§ WHAT THIS TASK INVOLVES
Reproduce all of the following records verbatim.

== DATA FOR THIS EXERCISE

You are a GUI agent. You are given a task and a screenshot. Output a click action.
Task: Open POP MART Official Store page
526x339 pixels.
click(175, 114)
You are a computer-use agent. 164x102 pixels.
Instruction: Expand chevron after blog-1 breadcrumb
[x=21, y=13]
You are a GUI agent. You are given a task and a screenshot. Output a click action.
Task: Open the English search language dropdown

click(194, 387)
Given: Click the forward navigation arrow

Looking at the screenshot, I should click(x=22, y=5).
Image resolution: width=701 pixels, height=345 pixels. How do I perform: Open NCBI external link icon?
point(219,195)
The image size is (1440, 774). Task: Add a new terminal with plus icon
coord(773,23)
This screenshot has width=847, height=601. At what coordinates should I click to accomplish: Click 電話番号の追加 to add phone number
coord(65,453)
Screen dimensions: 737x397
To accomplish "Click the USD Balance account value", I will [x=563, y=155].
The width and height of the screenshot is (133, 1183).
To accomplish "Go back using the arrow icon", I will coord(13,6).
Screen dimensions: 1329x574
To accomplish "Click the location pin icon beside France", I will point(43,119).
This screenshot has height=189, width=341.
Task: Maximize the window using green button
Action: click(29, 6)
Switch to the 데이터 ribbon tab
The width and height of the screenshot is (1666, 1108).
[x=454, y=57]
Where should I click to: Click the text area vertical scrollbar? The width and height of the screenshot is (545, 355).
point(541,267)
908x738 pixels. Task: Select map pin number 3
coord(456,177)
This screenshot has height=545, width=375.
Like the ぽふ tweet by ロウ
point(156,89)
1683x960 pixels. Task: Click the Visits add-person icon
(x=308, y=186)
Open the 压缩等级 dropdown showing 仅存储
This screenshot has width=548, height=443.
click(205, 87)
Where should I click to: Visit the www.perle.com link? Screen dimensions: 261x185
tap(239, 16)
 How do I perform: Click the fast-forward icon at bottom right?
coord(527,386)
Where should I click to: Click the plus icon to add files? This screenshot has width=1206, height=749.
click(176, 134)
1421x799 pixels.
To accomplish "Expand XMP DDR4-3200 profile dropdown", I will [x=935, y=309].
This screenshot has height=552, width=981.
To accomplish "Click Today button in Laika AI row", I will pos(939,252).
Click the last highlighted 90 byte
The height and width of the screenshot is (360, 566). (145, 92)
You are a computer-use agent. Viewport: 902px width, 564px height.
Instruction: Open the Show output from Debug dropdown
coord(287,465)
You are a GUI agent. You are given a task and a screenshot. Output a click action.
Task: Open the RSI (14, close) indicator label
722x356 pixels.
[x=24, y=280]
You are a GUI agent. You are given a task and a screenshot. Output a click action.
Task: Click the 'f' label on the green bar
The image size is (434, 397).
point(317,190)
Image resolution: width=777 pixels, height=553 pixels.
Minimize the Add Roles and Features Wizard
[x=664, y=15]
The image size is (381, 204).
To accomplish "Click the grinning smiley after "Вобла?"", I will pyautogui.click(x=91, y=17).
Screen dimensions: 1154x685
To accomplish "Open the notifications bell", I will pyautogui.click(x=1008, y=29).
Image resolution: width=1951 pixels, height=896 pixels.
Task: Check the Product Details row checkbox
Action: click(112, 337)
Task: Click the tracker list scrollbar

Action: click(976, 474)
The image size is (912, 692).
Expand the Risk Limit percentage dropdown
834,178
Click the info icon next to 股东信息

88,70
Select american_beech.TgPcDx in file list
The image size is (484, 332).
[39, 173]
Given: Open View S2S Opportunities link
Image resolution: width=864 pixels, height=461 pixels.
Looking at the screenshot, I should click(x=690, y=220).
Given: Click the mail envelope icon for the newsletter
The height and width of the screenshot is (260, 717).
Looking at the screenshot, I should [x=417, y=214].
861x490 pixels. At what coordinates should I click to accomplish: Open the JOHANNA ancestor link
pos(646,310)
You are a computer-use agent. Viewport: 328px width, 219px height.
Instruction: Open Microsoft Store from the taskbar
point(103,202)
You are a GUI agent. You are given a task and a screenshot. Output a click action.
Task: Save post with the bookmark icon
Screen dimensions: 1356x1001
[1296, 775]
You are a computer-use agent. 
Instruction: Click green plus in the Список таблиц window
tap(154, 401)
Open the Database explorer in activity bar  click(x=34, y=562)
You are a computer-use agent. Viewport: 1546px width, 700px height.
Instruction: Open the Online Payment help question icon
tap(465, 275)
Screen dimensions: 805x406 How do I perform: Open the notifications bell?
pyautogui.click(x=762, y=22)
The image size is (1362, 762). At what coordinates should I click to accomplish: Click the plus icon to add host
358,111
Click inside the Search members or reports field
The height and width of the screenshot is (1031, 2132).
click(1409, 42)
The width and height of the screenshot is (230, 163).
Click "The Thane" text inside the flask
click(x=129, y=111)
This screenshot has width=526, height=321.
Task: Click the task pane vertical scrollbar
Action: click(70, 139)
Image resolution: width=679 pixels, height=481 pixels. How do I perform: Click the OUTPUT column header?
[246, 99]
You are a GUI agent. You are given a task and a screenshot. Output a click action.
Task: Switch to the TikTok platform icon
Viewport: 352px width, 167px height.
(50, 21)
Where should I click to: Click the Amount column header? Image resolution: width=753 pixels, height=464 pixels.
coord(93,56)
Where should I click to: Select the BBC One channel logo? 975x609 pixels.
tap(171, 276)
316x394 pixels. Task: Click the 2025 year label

====

§ OUTPUT FOR THIS EXERCISE
You are a GUI agent. You are given a task and a screenshot. Output a click action.
Task: Open POP MART Official Store page
526x339 pixels.
click(175, 114)
You are a computer-use agent. 164x102 pixels.
Instruction: Expand chevron after blog-1 breadcrumb
[x=21, y=13]
You are a GUI agent. You are given a task and a screenshot. Output a click action.
Task: Open the English search language dropdown

click(194, 387)
Given: Click the forward navigation arrow

Looking at the screenshot, I should click(x=22, y=5).
Image resolution: width=701 pixels, height=345 pixels. How do I perform: Open NCBI external link icon?
point(219,195)
The image size is (1440, 774). Task: Add a new terminal with plus icon
coord(773,23)
This screenshot has width=847, height=601. At what coordinates should I click to accomplish: Click 電話番号の追加 to add phone number
coord(65,453)
Screen dimensions: 737x397
To accomplish "Click the USD Balance account value", I will [x=563, y=155].
The width and height of the screenshot is (133, 1183).
To accomplish "Go back using the arrow icon", I will coord(13,6).
Screen dimensions: 1329x574
To accomplish "Click the location pin icon beside France", I will point(43,119).
This screenshot has height=189, width=341.
Task: Maximize the window using green button
Action: click(29, 6)
Switch to the 데이터 ribbon tab
The width and height of the screenshot is (1666, 1108).
[x=454, y=57]
Where should I click to: Click the text area vertical scrollbar? The width and height of the screenshot is (545, 355).
point(541,267)
908x738 pixels. Task: Select map pin number 3
coord(456,177)
This screenshot has height=545, width=375.
Like the ぽふ tweet by ロウ
point(156,89)
1683x960 pixels. Task: Click the Visits add-person icon
(x=308, y=186)
Open the 压缩等级 dropdown showing 仅存储
This screenshot has width=548, height=443.
click(205, 87)
Where should I click to: Visit the www.perle.com link? Screen dimensions: 261x185
tap(239, 16)
 How do I perform: Click the fast-forward icon at bottom right?
coord(527,386)
Where should I click to: Click the plus icon to add files? This screenshot has width=1206, height=749.
click(176, 134)
1421x799 pixels.
To accomplish "Expand XMP DDR4-3200 profile dropdown", I will [x=935, y=309].
This screenshot has height=552, width=981.
To accomplish "Click Today button in Laika AI row", I will pos(939,252).
Click the last highlighted 90 byte
The height and width of the screenshot is (360, 566). (145, 92)
You are a computer-use agent. Viewport: 902px width, 564px height.
Instruction: Open the Show output from Debug dropdown
coord(287,465)
You are a GUI agent. You are given a task and a screenshot. Output a click action.
Task: Open the RSI (14, close) indicator label
722x356 pixels.
[x=24, y=280]
You are a GUI agent. You are given a task and a screenshot. Output a click action.
Task: Click the 'f' label on the green bar
The image size is (434, 397).
point(317,190)
Image resolution: width=777 pixels, height=553 pixels.
Minimize the Add Roles and Features Wizard
[x=664, y=15]
The image size is (381, 204).
To accomplish "Click the grinning smiley after "Вобла?"", I will pyautogui.click(x=91, y=17).
Screen dimensions: 1154x685
To accomplish "Open the notifications bell", I will pyautogui.click(x=1008, y=29).
Image resolution: width=1951 pixels, height=896 pixels.
Task: Check the Product Details row checkbox
Action: click(112, 337)
Task: Click the tracker list scrollbar

Action: click(976, 474)
The image size is (912, 692).
Expand the Risk Limit percentage dropdown
834,178
Click the info icon next to 股东信息

88,70
Select american_beech.TgPcDx in file list
The image size is (484, 332).
[39, 173]
Given: Open View S2S Opportunities link
Image resolution: width=864 pixels, height=461 pixels.
Looking at the screenshot, I should click(x=690, y=220).
Given: Click the mail envelope icon for the newsletter
The height and width of the screenshot is (260, 717).
Looking at the screenshot, I should [x=417, y=214].
861x490 pixels. At what coordinates should I click to accomplish: Open the JOHANNA ancestor link
pos(646,310)
You are a computer-use agent. Viewport: 328px width, 219px height.
Instruction: Open Microsoft Store from the taskbar
point(103,202)
You are a GUI agent. You are given a task and a screenshot. Output a click action.
Task: Save post with the bookmark icon
Screen dimensions: 1356x1001
[1296, 775]
You are a computer-use agent. 
Instruction: Click green plus in the Список таблиц window
tap(154, 401)
Open the Database explorer in activity bar  click(x=34, y=562)
You are a computer-use agent. Viewport: 1546px width, 700px height.
Instruction: Open the Online Payment help question icon
tap(465, 275)
Screen dimensions: 805x406 How do I perform: Open the notifications bell?
pyautogui.click(x=762, y=22)
The image size is (1362, 762). At what coordinates should I click to accomplish: Click the plus icon to add host
358,111
Click inside the Search members or reports field
The height and width of the screenshot is (1031, 2132).
click(1409, 42)
The width and height of the screenshot is (230, 163).
Click "The Thane" text inside the flask
click(x=129, y=111)
This screenshot has width=526, height=321.
Task: Click the task pane vertical scrollbar
Action: click(70, 139)
Image resolution: width=679 pixels, height=481 pixels. How do I perform: Click the OUTPUT column header?
[246, 99]
You are a GUI agent. You are given a task and a screenshot. Output a click action.
Task: Switch to the TikTok platform icon
Viewport: 352px width, 167px height.
(50, 21)
Where should I click to: Click the Amount column header? Image resolution: width=753 pixels, height=464 pixels.
coord(93,56)
Where should I click to: Select the BBC One channel logo? 975x609 pixels.
tap(171, 276)
316x394 pixels. Task: Click the 2025 year label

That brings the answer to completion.